Created 06-25-2020 02:03 AM
Hi,
Thanks for the reply the approach that you have shared as below, is not supported with HDP cluster.
"Can we install hadoop & spark 2.4.5 packages on multi node cluster without using hdp, ambari & cloudera"
So option here is to use the Spark 2.3.2 version that comes with HDP 3.1.5, we can also involve the technical support team of cloudera, if you are hitting any issue with the Spark 2.3.2.
Thanks and Regards,
Vikas Dadhich
Created on 06-25-2020 01:33 AM - edited 06-25-2020 01:34 AM
Hi,
Thanks for creating a new thread seems you need help to setup spark 2.4.5 with Ambari. As you already mentioned that HDP does not support the spark 2.4.5.
I agree, we do have latest HDP 3.1.5 at this moment that comes with the Apache Spark 2.3.2 for more information you can refer the link[1].
Also, installing the upstream component versions is not supported so we are very limited with the resources.

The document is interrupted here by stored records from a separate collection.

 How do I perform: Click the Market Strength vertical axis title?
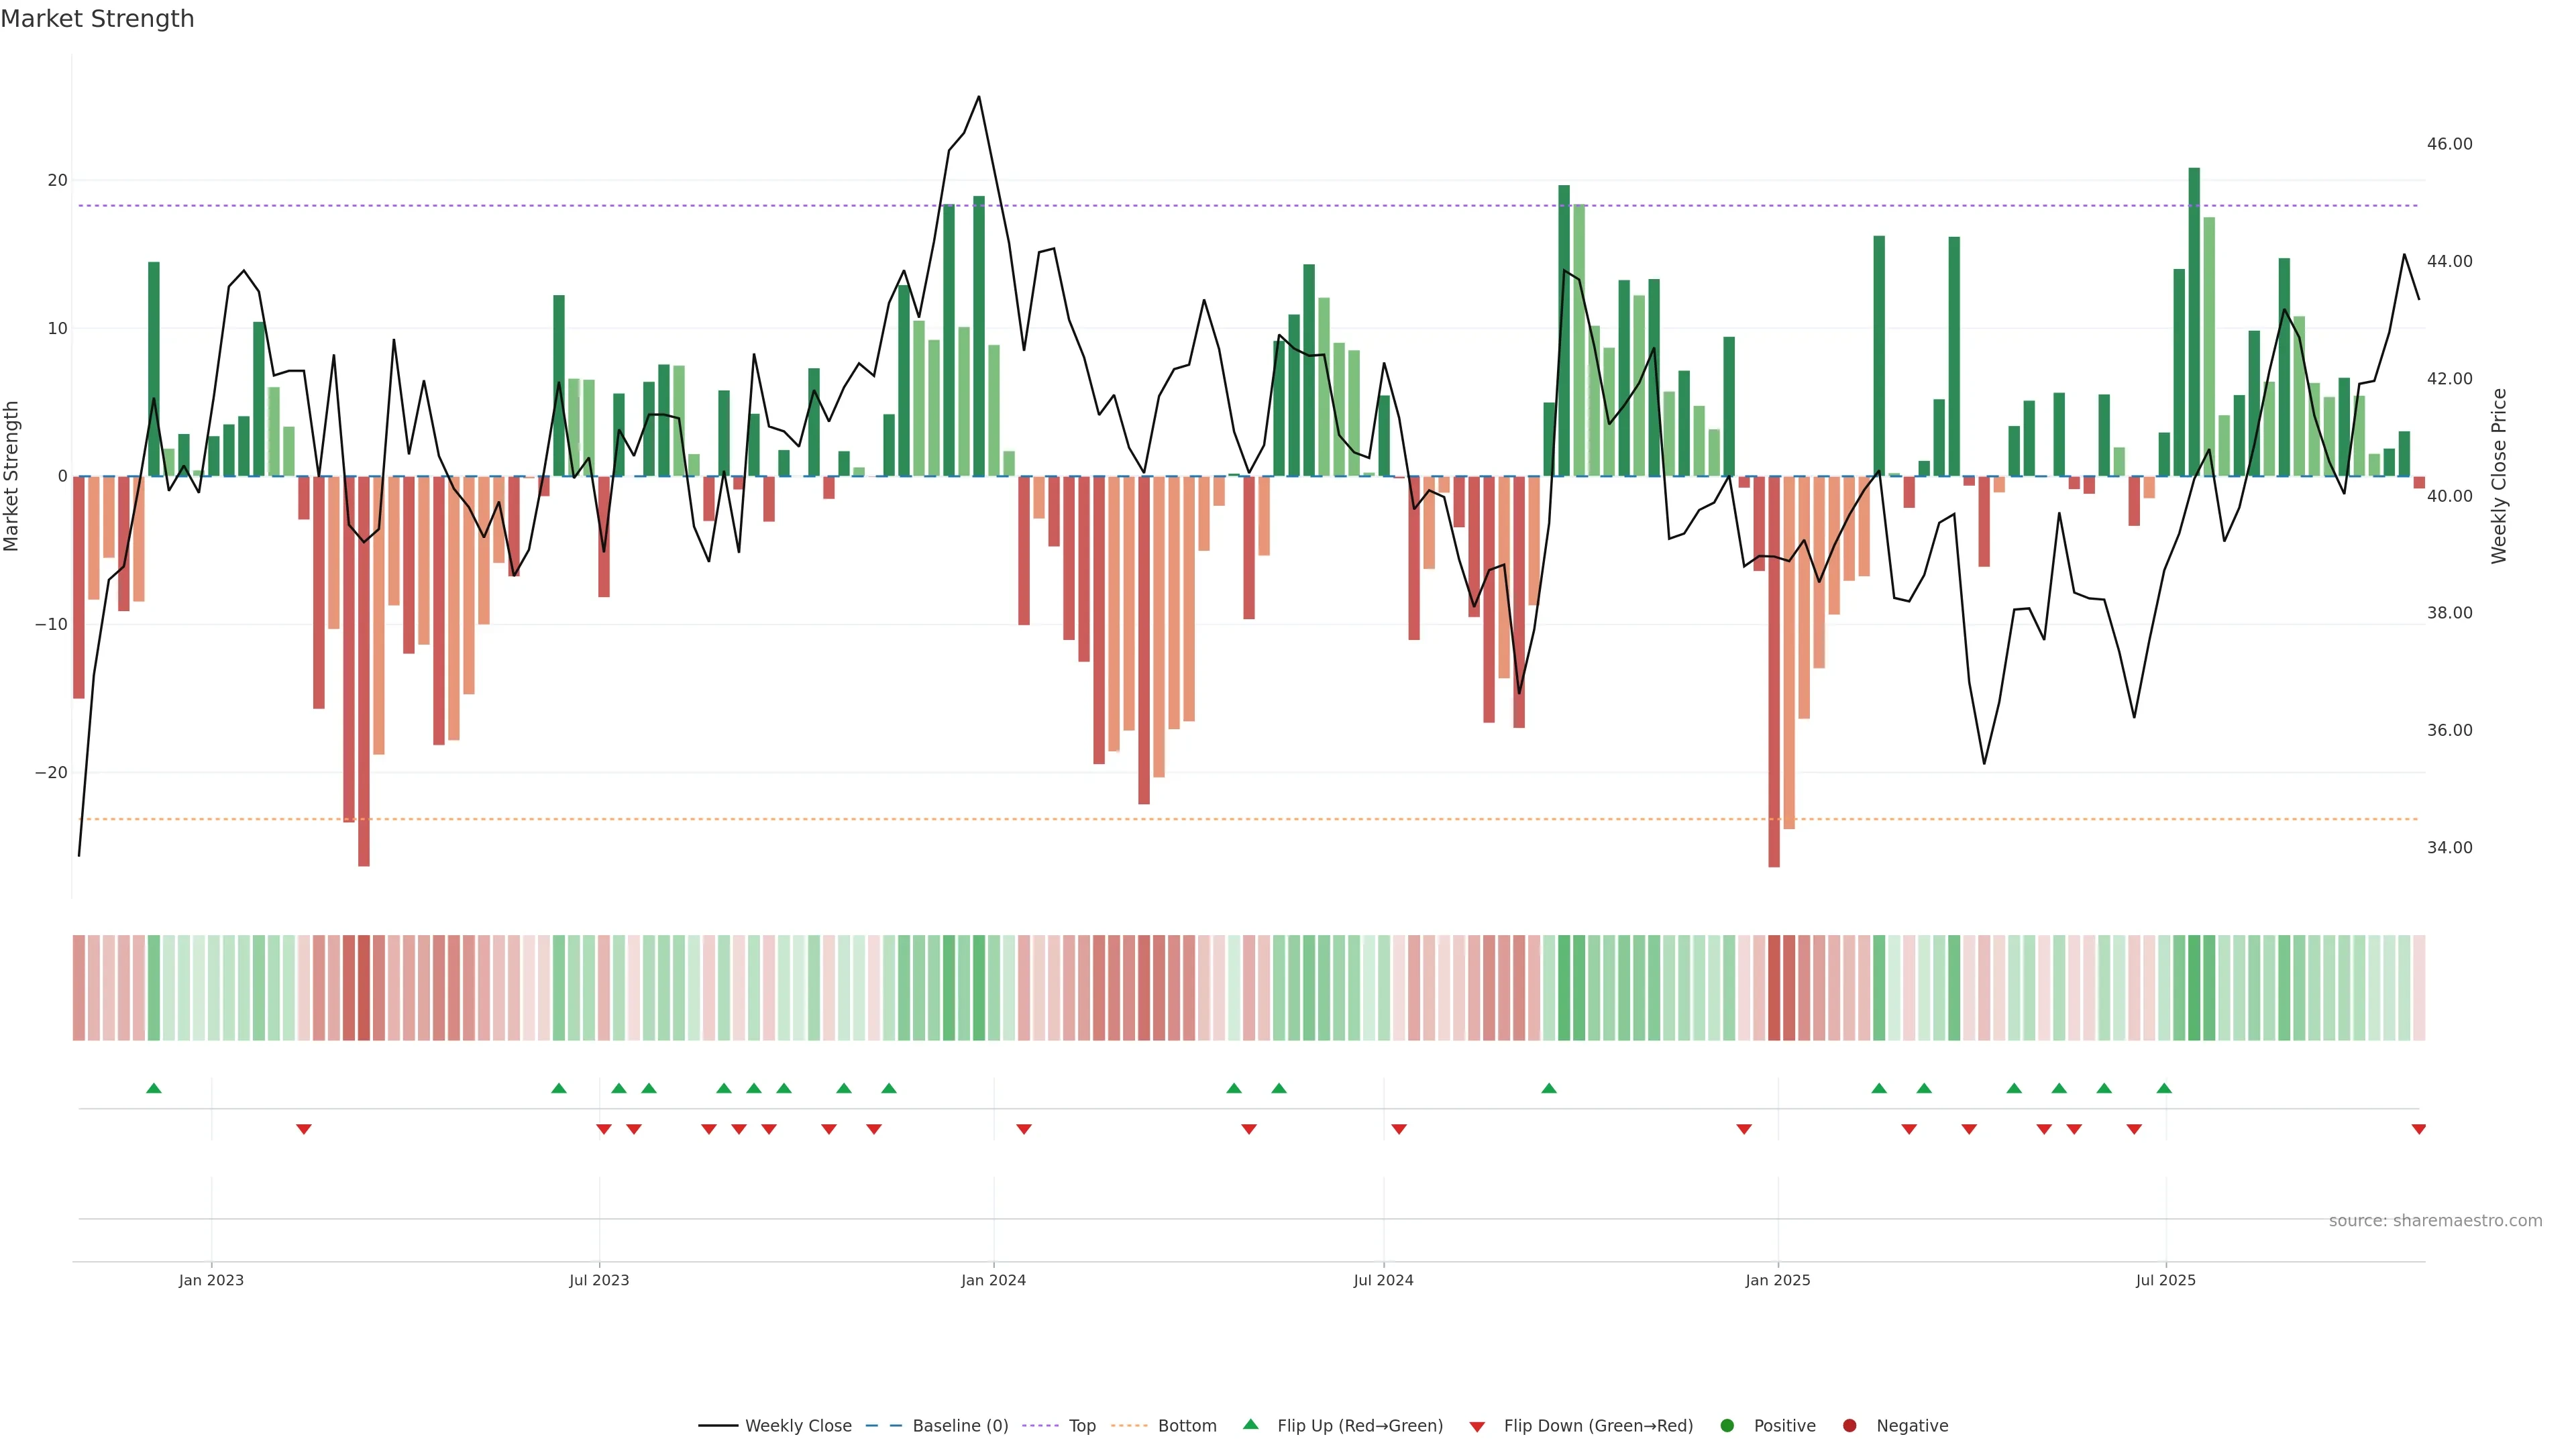click(x=12, y=476)
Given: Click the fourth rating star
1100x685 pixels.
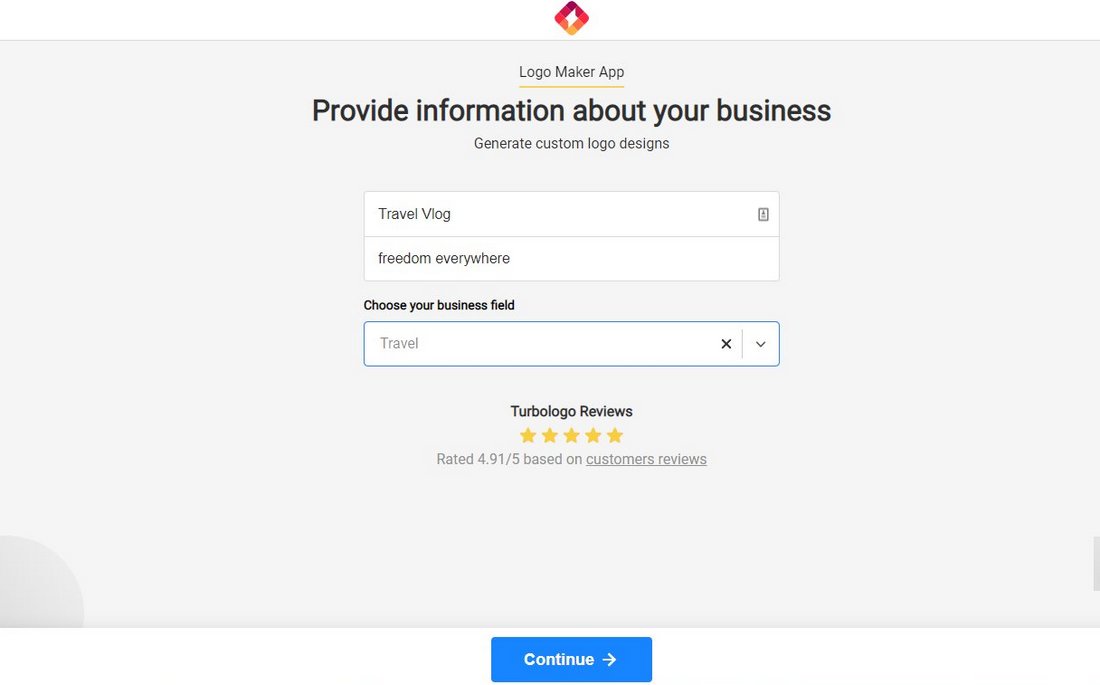Looking at the screenshot, I should tap(593, 436).
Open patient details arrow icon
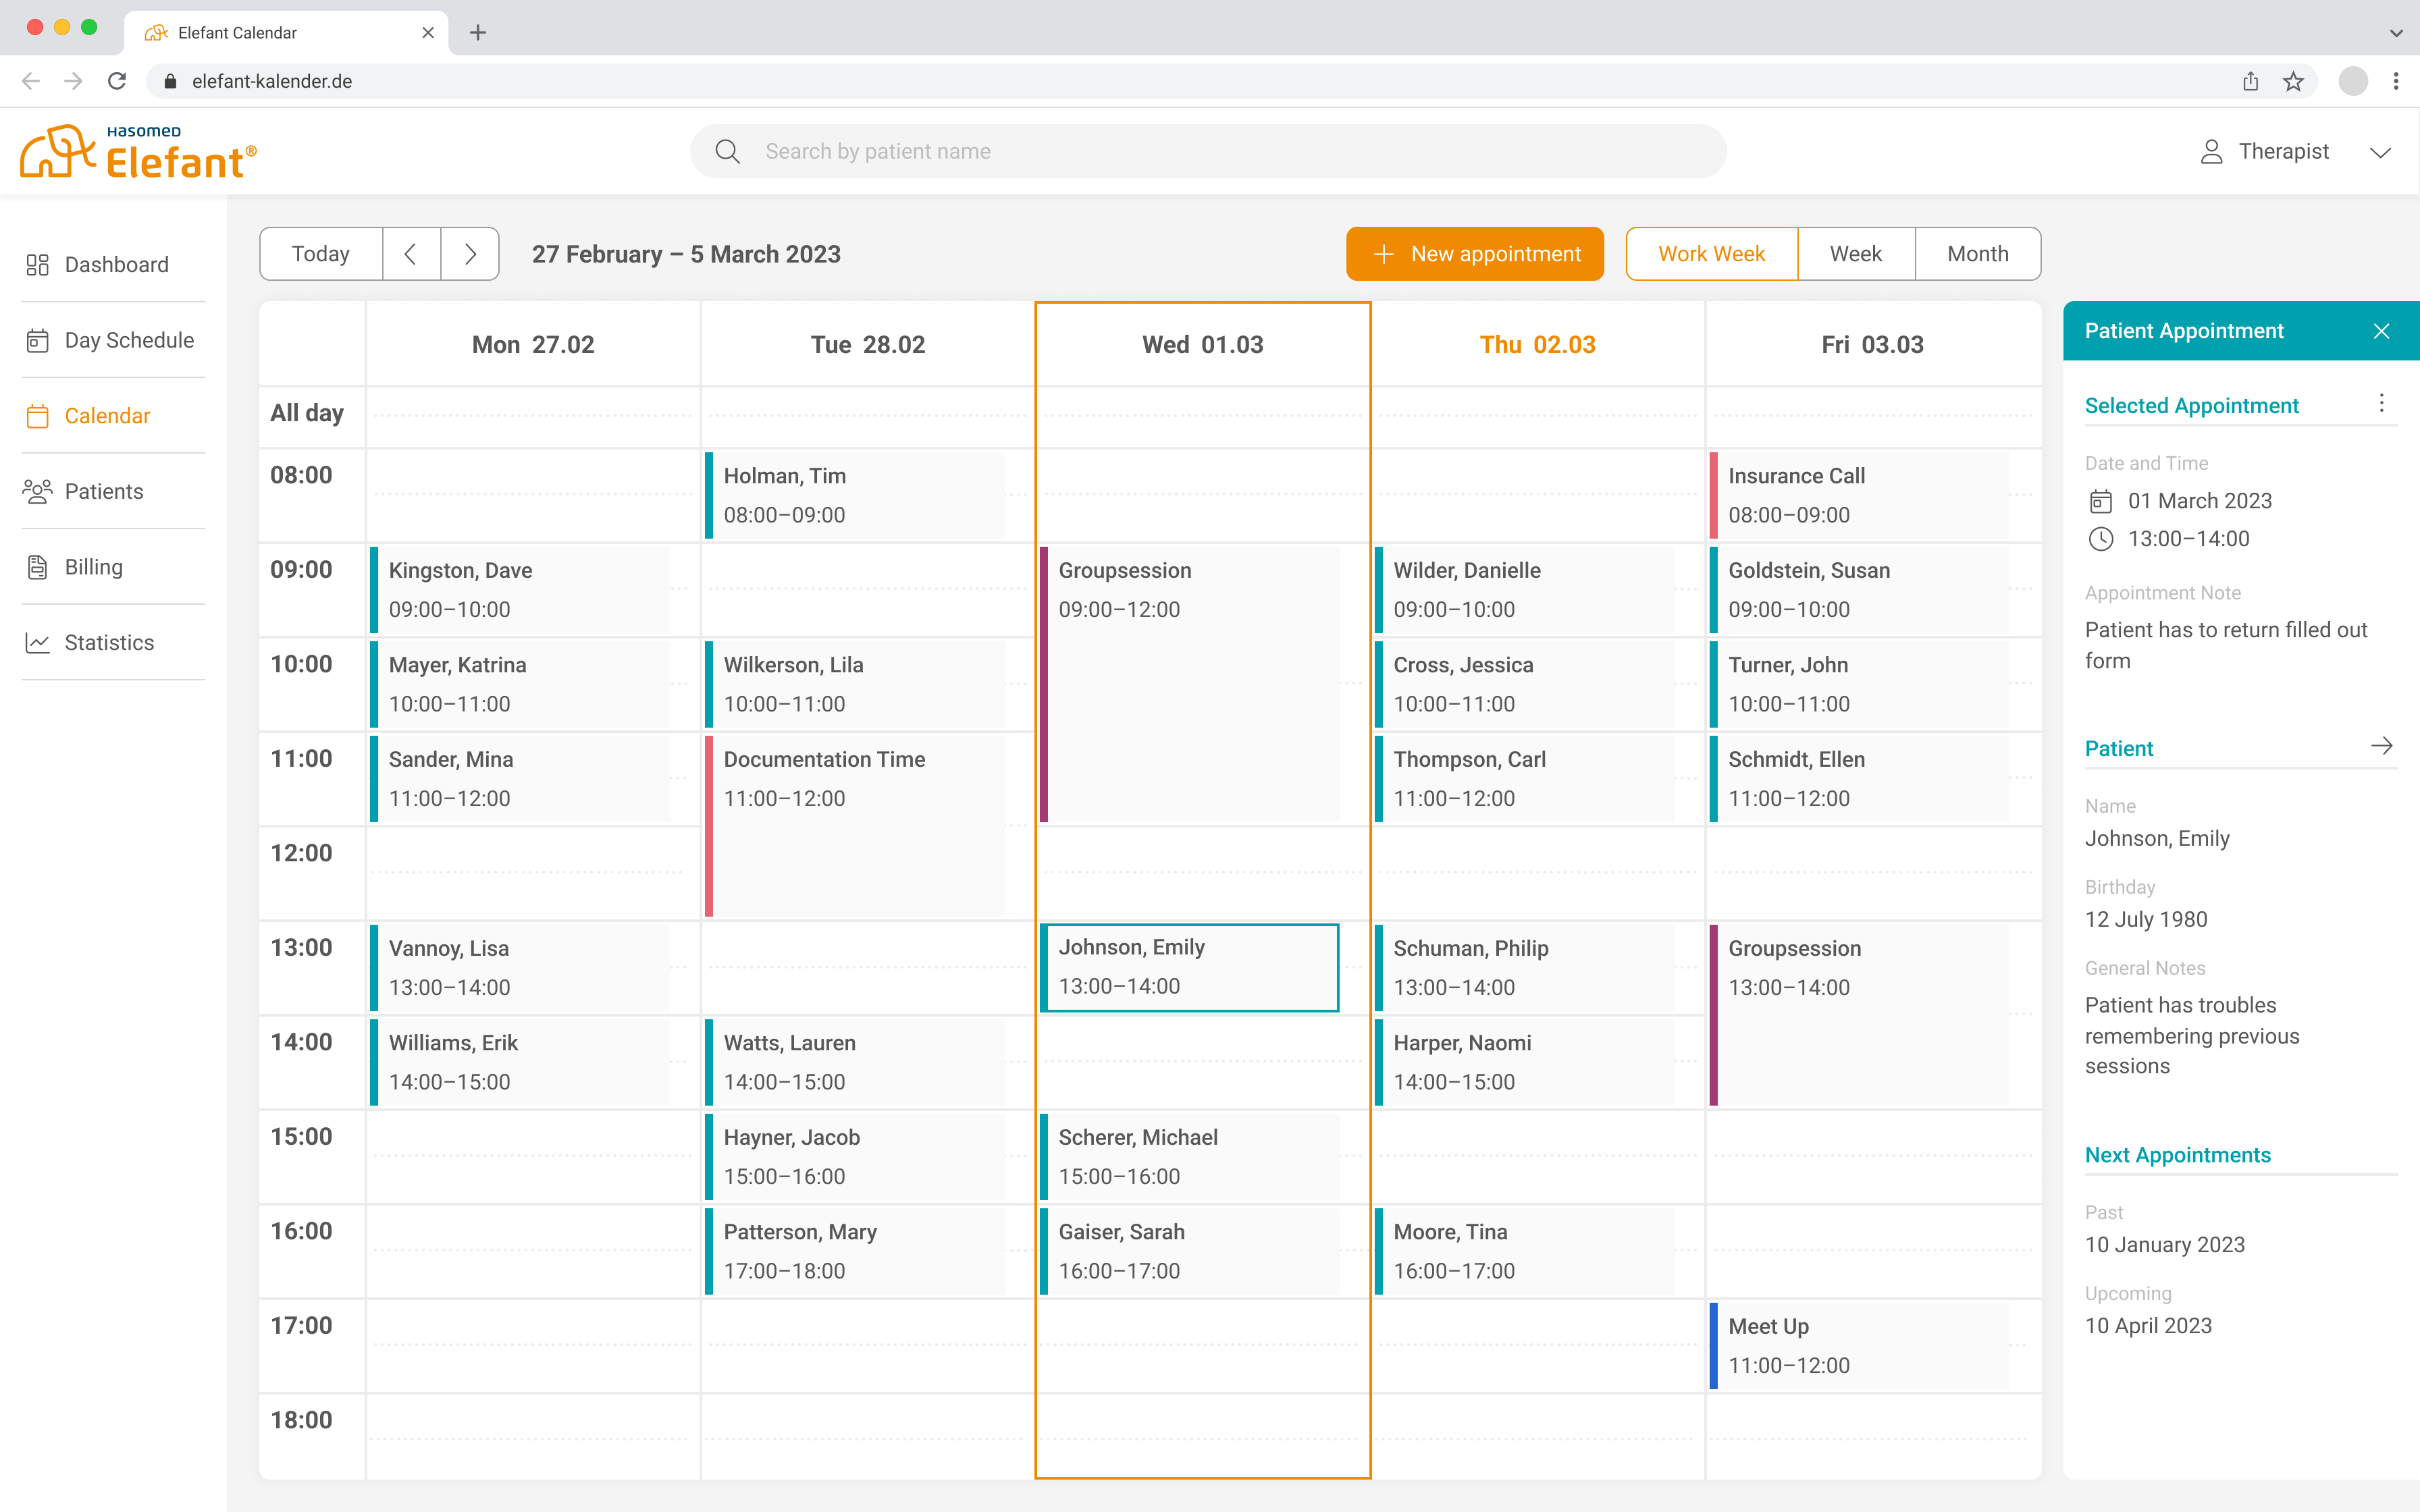Screen dimensions: 2420x1512 [2381, 746]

Please follow the support matrix to use the supported configuration as mentioned under the link[2].
link[1]: https://docs.cloudera.com/HDPDocuments/HDP3/HDP-3.1.5/release-notes/content/comp_versions.html
link[2]: https://supportmatrix.hortonworks.com/
Thanks and Regards,
Vikas Dadhich
Created 06-25-2020 01:57 AM
Thanks for the reply. Can we install hadoop & spark 2.4.5 packages on multi node cluster without using hdp, ambari & cloudera ? We already have spark applications running on spark 2.4.5 version and we do not want to go back to backward versions. Even we are planning to upgrade them soon to spark 3 because of better delta lake compatibility.
If we install hadoop and spark packages manually on each node of the cluster, can there be any maintanance issues at later stage in production ?
Created 06-25-2020 02:03 AM
Hi,
Thanks for the reply the approach that you have shared as below, is not supported with HDP cluster.
"Can we install hadoop & spark 2.4.5 packages on multi node cluster without using hdp, ambari & cloudera"
So option here is to use the Spark 2.3.2 version that comes with HDP 3.1.5, we can also involve the technical support team of cloudera, if you are hitting any issue with the Spark 2.3.2.
Thanks and Regards,
Vikas Dadhich
Created 06-25-2020 02:48 AM
I will check our spark 2.4.5 application code compatibility with spark 2.3.2 version. Is Ambari & HDP going to be discontinued in near future as part of cloudera and hortonworks merger going ? We need to plan our choice of softwares accordingly.